- **What to work on**:
Please turn everything below, from the line containing "The height and" down to and including the line containing "pyautogui.click(x=188, y=269)", into a numbered list, skipping blank lines and leaving out the pictures.
# START OF Records for the exercise
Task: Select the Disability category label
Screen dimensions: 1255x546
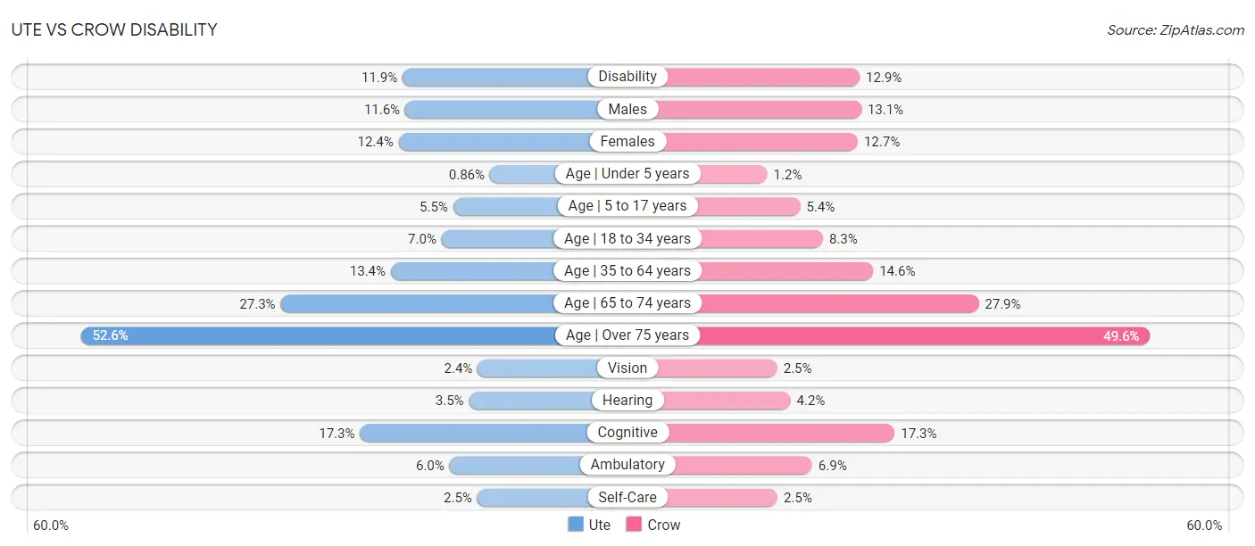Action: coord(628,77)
# END OF Records for the exercise
# START OF Records for the exercise
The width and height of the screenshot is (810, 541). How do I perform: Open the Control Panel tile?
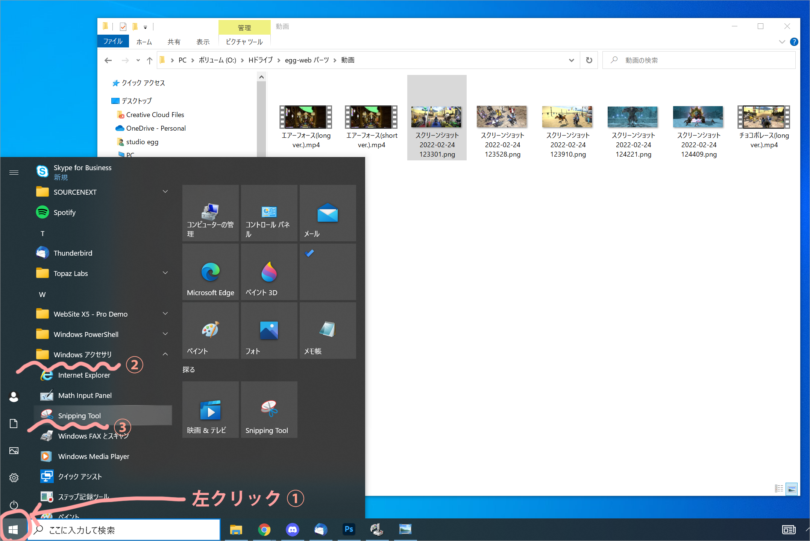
# END OF Records for the exercise
# START OF Records for the exercise
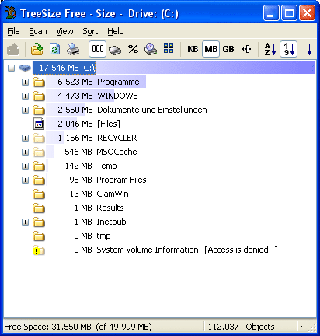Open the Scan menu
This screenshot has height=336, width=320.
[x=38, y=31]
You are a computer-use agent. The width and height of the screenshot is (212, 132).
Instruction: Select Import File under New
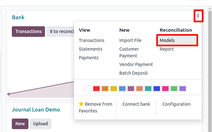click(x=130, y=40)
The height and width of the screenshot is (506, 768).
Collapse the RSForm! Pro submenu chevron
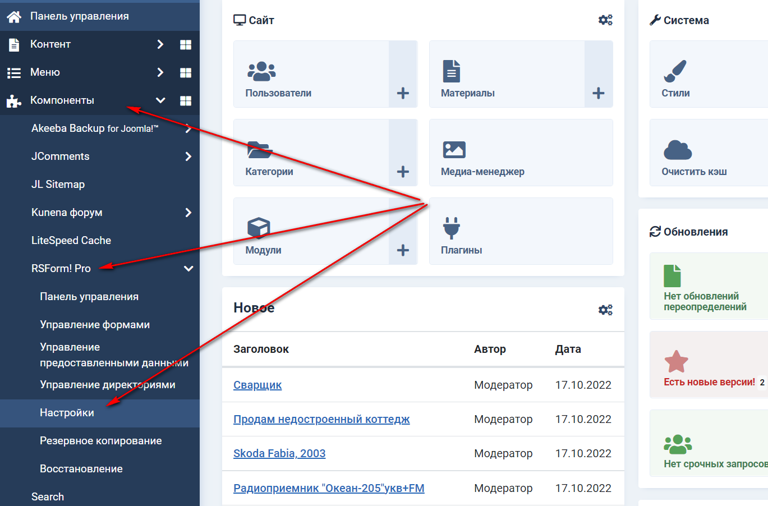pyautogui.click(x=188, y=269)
# END OF Records for the exercise
- **Solution to the problem**:
1. The height and width of the screenshot is (506, 768).
2. Collapse the RSForm! Pro submenu chevron
3. pyautogui.click(x=188, y=269)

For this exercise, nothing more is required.